Diş antropolojik özelliklerinden, spatula kesici dişlerin görünümü dört örnekte ve altı örnekte emaye uzantılarında fark edilir ve her iki özellik de erkek ve bir kadın örneklerde ve ayrıca çocuk örneklerinde görüldü.
 
Poyskiç: “Spesifik diş aşınması ve nadir çürükler (sadece bir örnekte, ileri yaşlarda) özellikle dikkat çekicidir.

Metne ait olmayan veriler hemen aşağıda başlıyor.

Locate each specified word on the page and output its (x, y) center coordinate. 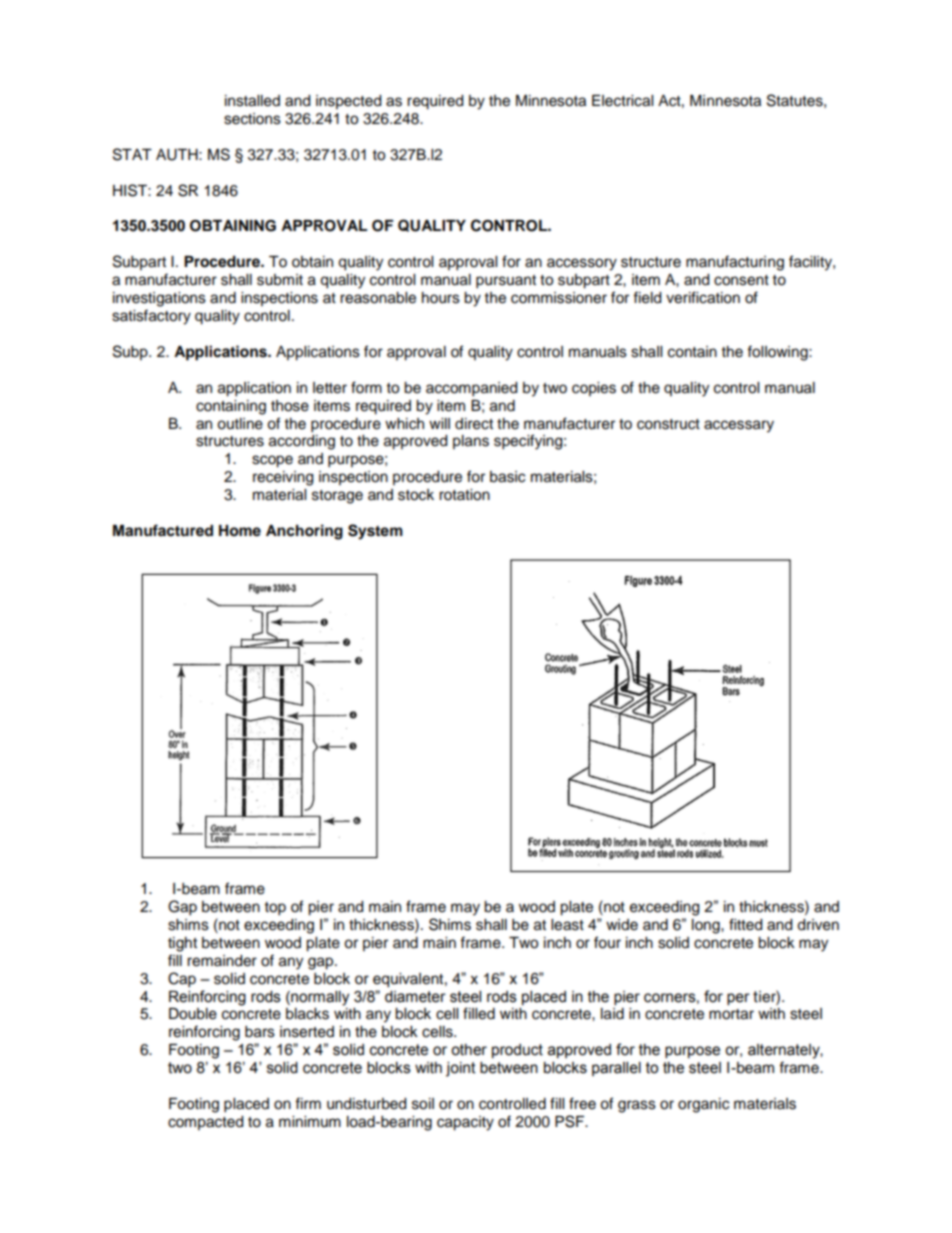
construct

Aşınma, yüksek derecede aşındırıcı nitelikteki kötü işlenmiş gıdaları içeren bir diyet nedeniyle ortaçağ popülasyonlarının dişlerinde karakteristik bir fenomendir.”
 
Emaye hipoplazisi, bu örneklerin dişlerinde nadirdir, bu ilginçtir, stres ve zayıf beslenme nedeniyle diş mineralizasyonunun ihlali olması beklenen bir ortaçağ popülasyonudur.
 
Alveolar kemiğin belirgin şekilde emilmesi, bu kişilerin periodontal hastalıklardan muzdarip olma olasılığı lehine konuşur.
 
Poyskşç: “Bununla birlikte, bu bulguları yorumlarken, çevredeki toprağın asitliği nedeniyle ölümden sonra kemik rezorpsiyonunun meydana gelme olasılığı ve ölümden numunelerin kazılmasına kadar geçen süre dikkate alınmalıdır.”
 
Üç erkeğin örnekleri, baba çizgisinden miras alınan Y-kromozomu ile analiz edildi ve iki erkeğin I2a Y-haplogroup’a (ki Bosna Hersek’teki son erkek popülasyonunda en yaygın haplogroup) ait olduğu, bir kişinin Bosna Hersek’teki en yaygın haplogroup olduğu bilinen Y-haplogruplarından, R1b haplogrupları bulundu.
 
Şimdiye kadar moleküler-genetik analizin sonuçları, analiz edilen bireyler arasında yakın bir ilişki olduğunu göstermemiştir ve bu bulgunun nihai doğrulanması için, şu anda sonlandırma aşamasında olan mitokondriyal DNA sekanslama sonuçları beklenmektedir.
 
Mitokondriyal DNA’yı analiz ederek Poyskiç: “anne akrabalığına ek olarak, tüm insan nüfusu bağlamında ortaçağ Bosnalı nüfuslarının kökenini ve konumunu belirlemek için çok önemli olan mitokondriyal haplogrup ile olan ilişkinin belirlenmesinin mümkün olduğunu söyledi.
 
Önceki bilimsel bilgiye göre, ortaçağ nekropolü (mezarlığı) “Metaljica” arkeolojik siteden analiz edilen örneklerin akrabalar olmadığı, farklı yaşlarda olduğu ve Bosna Hersek’teki günümüz nüfustan bu sitedeki popülasyonunu birincil olarak sınıflandıran moleküler genetik açıdan farklı olmadığı söylenebilir.
 
Poyskiç: “Bu, günümüz Bosna-Hersek nüfusunun çoğunun ortaçağ Bosnalı nüfusu ile arasındaki bağlantıyı açıkça göstermektedir.”
 
Metaljica nekropolündeki (mezarlıpındaki) araştırmalar şu anda korunuyor ve koronavirüsün yayılmasını önlemek için alınan önlemler nedeniyle daha fazla kazı yapılması askıya alındı, ancak Poyskiç Ağustos sonu veya Eylül başında yeniden açılacaklarını ümit ediyor.
 
Kaynaj: OSLOBOĐENJE PORTAL
Not: Çeviri mealen ve amatörce yapılmış olup, ağırlıklı olarak bilgİsayar üzerinden yapılmıştır.